THIS SECURITY HAS NOT BEEN REGISTERED UNDER THE SECURITIES ACT OF 1933, AS AMENDED, AND MAY NOT BE SOLD, PLEDGED OR OTHERWISE TRANSFERRED WITHOUT AN EFFECTIVE REGISTRATION THEREOF UNDER SUCH ACT OR PURSUANT TO RULE 144 OR AN OPINION OF COUNSEL REASONABLY SATISFACTORY TO THE COMPANY AND ITS COUNSEL THAT SUCH REGISTRATION IS NOT REQUIRED.

4.       No Fractional Shares.  No fractional Warrant Shares shall be issued upon the exercise of this Warrant.  As to any fraction of a Warrant Share that a Holder would otherwise be entitled to purchase upon such exercise, the Company shall pay a cash adjustment in respect of such final fraction in an amount determined on the basis of the Exercise Price.

5.       Transfer.

(a)       The Holder, by acceptance of this Warrant, covenants and agrees that it is acquiring this Warrant and, upon exercise hereof, the Warrant Shares for its own account as an investment and not with a view to distribution hereof or thereof.  Neither this Warrant nor the Warrant Shares have been registered under the Securities Act or any state securities laws, and no transfer of this Warrant or any Warrant Shares shall be permitted unless the Company has received notice of such transfer, at the address of its principal office, in the form of an assignment reasonably satisfactory to the Company, accompanied by an opinion of counsel reasonably satisfactory to the Company that an exemption from registration of this Warrant or Warrant Shares, as applicable, under the Securities Act is available for such transfer.
 
 
 
Exhibit 10.3 -- Page 3



(b)       The  agrees to maintain books for the registration and the transfer of this Warrant.

6.Rights as a Shareholder until Exercise.  This Warrant does not entitle the Holder hereof to any voting rights or other rights as a shareholder of the Company prior to the exercise hereof.
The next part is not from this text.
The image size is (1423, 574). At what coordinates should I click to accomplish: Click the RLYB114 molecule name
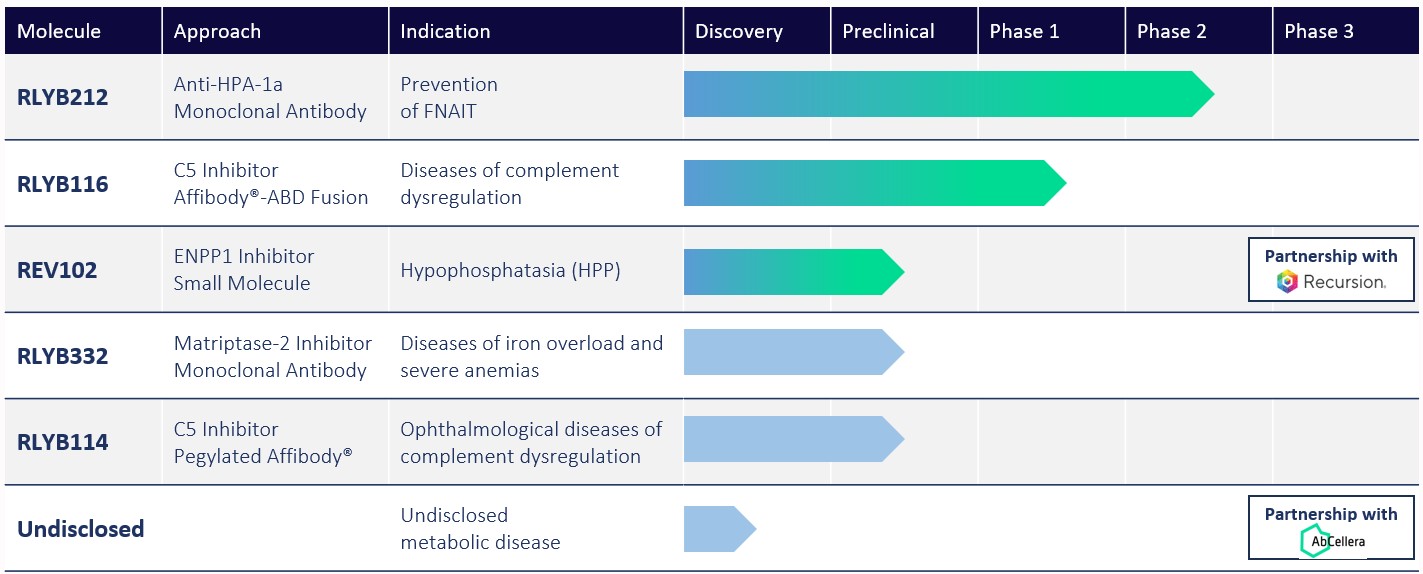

7.       Loss, Theft, Destruction or Mutilation of Warrant.  The Company covenants that, upon receipt by the Company of evidence reasonably satisfactory to it of the loss, theft, destruction or mutilation of this Warrant, and, in case of loss, theft or destruction, of indemnity or security reasonably satisfactory to it, and upon surrender and cancellation of such Warrant, if mutilated, the Company will make and deliver a new Warrant of like tenor and dated as of such cancellation, in lieu of such Warrant.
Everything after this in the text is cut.